Here's a quick and dirty example: https://gcc.godbolt.org/z/3WK7eYM4z I observe ...

titzer · on March 31, 2022

From the godbolt link, it looked like most of the vector operations were not getting inlined. You'll need -O2 or higher to have representative results.

I could counter by just writing a Virgil program and turning off bounds check with a compiler flag. We could stare at the machine code together; it's literally an additional load, compare, and branch. The Virgil compiler loves eliminating bounds checks when it can. I know your original comment was in the context of the STL, but it really muddies the waters to see huge piles of code get inlined or not depending on compiler flags. Machine code is what matters.

Regardless, this is still microbenchmarking. Maybe matrix multiply is an important kernel, but we need to benchmark whole programs. If I turn off bounds checks in a big program like the Virgil compiler, I cannot measure more than about 1.5% performance difference.

jcelerier · on March 31, 2022

> From the godbolt link,

I just used godbolt to quickly share the code. On my computer I tried with -Ofast -march=native (broadwell)
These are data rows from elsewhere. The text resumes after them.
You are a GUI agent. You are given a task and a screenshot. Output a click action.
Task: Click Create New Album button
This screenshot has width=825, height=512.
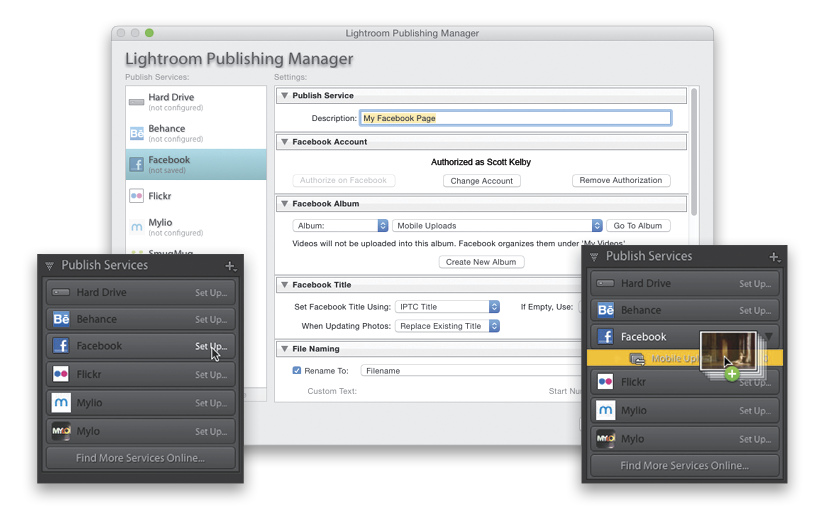pyautogui.click(x=481, y=262)
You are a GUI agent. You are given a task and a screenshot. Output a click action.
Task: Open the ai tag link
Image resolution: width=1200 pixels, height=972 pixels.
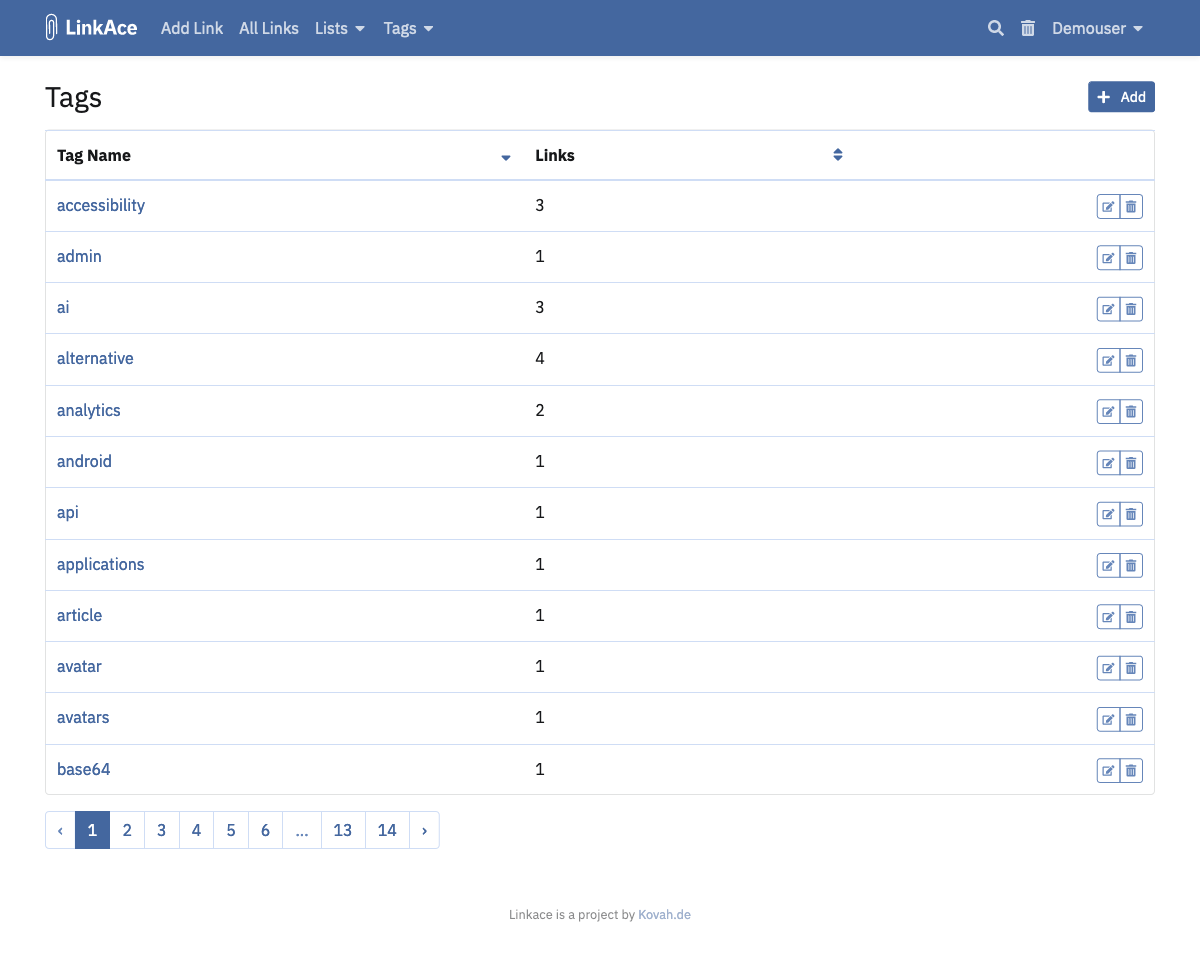tap(62, 307)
> I could counter by just writing a Virgil program and turning off bounds check with a compiler flag. We could stare at the machine code together; it's literally an additional load, compare, and branch.

This sounds like Virgil is not vectorizing, which makes the comparison much less useful.

I see much more than a couple instructions changed there: https://gcc.godbolt.org/z/8jPMb734x

titzer · on March 31, 2022

> Virgil is not vectorizing

That's just even more confounding variables. We are, after all, not even doing experiments with Rust vectors, which is what your original comment was about. You wrote examples in C++ and we went down a wormhole already, but I let it slip since at least it was empirical. But I think we shouldn't get distracted with even more side alleys now. Bounds checks are literally just a couple machine instructions, and often eliminated by the compiler anyway, which enables vectorization.

jcelerier · on March 31, 2022

> We are, after all, not even doing experiments with Rust vectors,

they are very close to C++ ones, down to the stack unwinding to report the panic in case of bound error if I'm not mistaken.

> That's just even more confounding variables.

No they are not. We are trying to see how much bound checks costs. If you compare between suboptimal programs the comparison is meaningless (or rather not interesting to anyone) - the starting point has to be the absolute best performance that it is possible to get, and add the worst-case bound-checking (I'm happy for you if you never have to worry about the worst case though!)

> Bounds checks are literally just a couple machine instructions, and often eliminated by the compiler anyway

please provide a source for this ? sure, if you use spans as other commenters mentioned, that moves the checking at the span creation time but that only works for the simplest cases where you are going to access linearily - and I would say that it's a library feature rather than a compiler one.

   for(double v : vec) { } // or any sub-span you can take from it

in C++ also does not need bound-checks by design but this kind of construct also utterly does not matter for so HPC workloads.

I can look into my pdfs folders and bring out dozens of papers where the core algorithms all use funky non-linear indexing schemes where you cannot just iterate a range (algorithms based on accessing i, i-1, i+1, or accessing i and N-i, or accessing even / odd values, etc etc) - how would you implement an FFT for instance ? This is the code that matters !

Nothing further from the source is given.